Post-traumatic epilepsy and recovery of function from experimental brain damage: A review

Abstract

The incidence of post-traumatic epilepsy (PTE), that is, persistent seizure activity following significant head trauma, varies with the type and severity of the head injury, i.e. depressed skull fractures, haematomas, and penetrating head injuries. Many other factors also appear to determine the risks for developing PTE, such as the length of time for which a person is unconscious following the injury, the development of intracranial pressure or haemorrhage, focal neurological signs, location of the injury, and age 1. A common preventative treatment for the recurrence of PTE is the administration of anticonvulsant drugs. The idea of pharmacological prophylaxis of PTE is based on the clinical observation that there is a delay, described by Glotzner 2 as an 'incubation period', between brain injury and the first seizure.
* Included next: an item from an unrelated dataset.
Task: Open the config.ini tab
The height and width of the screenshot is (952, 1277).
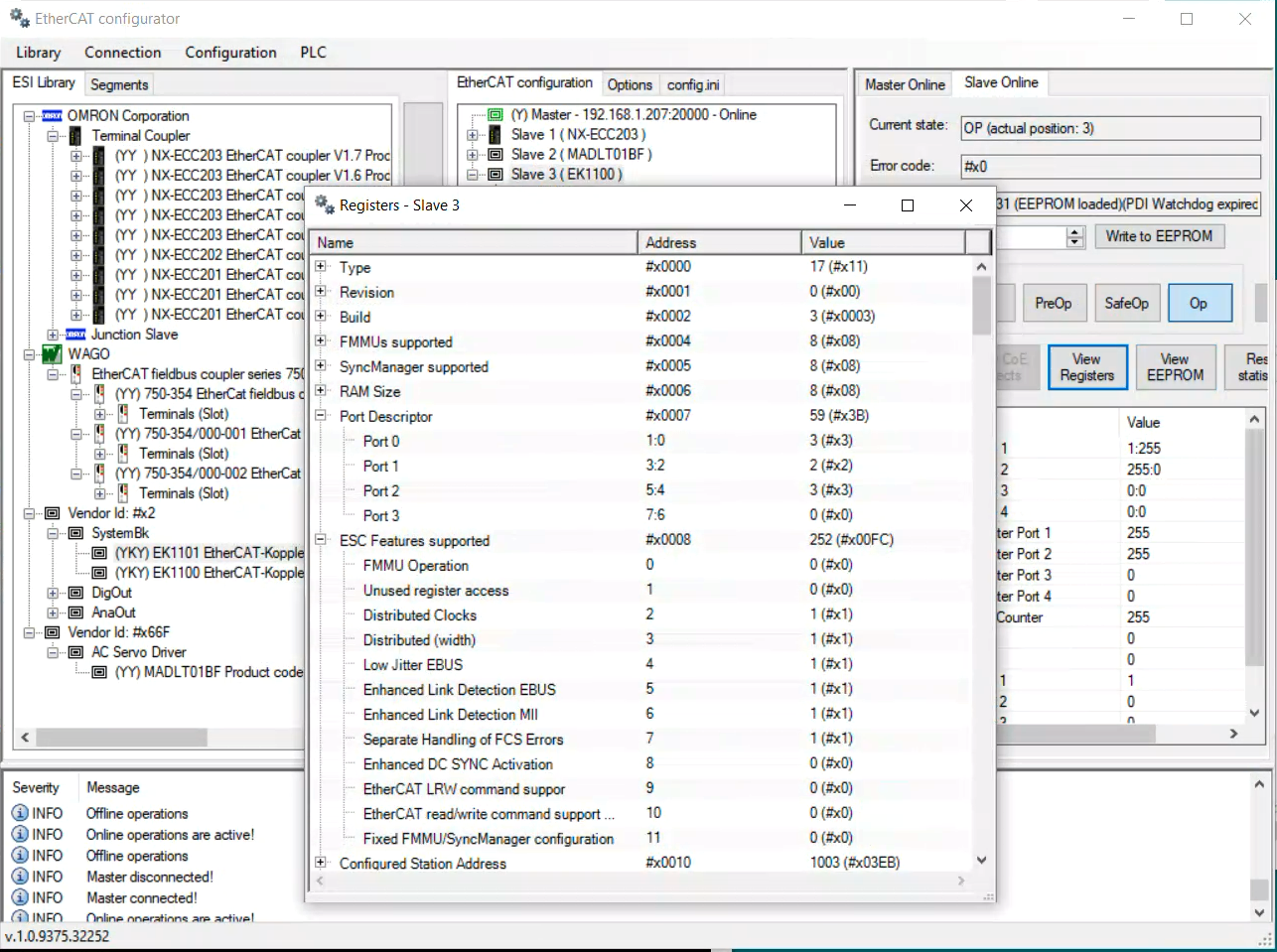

Animal studies have been conducted to examine the effects of anticonvulsant drugs on behavioural recovery from brain damage. Animals, including humans, show a remarkable capacity for recovery after brain injury. It is clear that many of the drugs administered to patients after head injury have pronounced effects on neuronal function and could influence the rate or extent of recovery. Although anticonvulsant drugs are commonly given prophylactically to humans following brain injury, there is very little information about their effects upon subsequent behavioural recovery. It has, however been argued by Pellock 3 that overall, there is only an approximate 5% risk, post brain injury, of developing PTE which suggests that the remaining 95% may receive anticonvulsants needlessly. This review will examine what is known about the effects of PTE and anticonvulsant drugs on recovery of function from experimental brain damage, on the basis of several experimental animal studies which have attempted to address this issue over the past 10 years. The review will look first at two animal models: amygdala kindling, which is used as a model for human epilepsy; and a model of neurological effects of brain damage. PTE, anticonvulsants and recovery of function following experimental brain damage will then be discussed.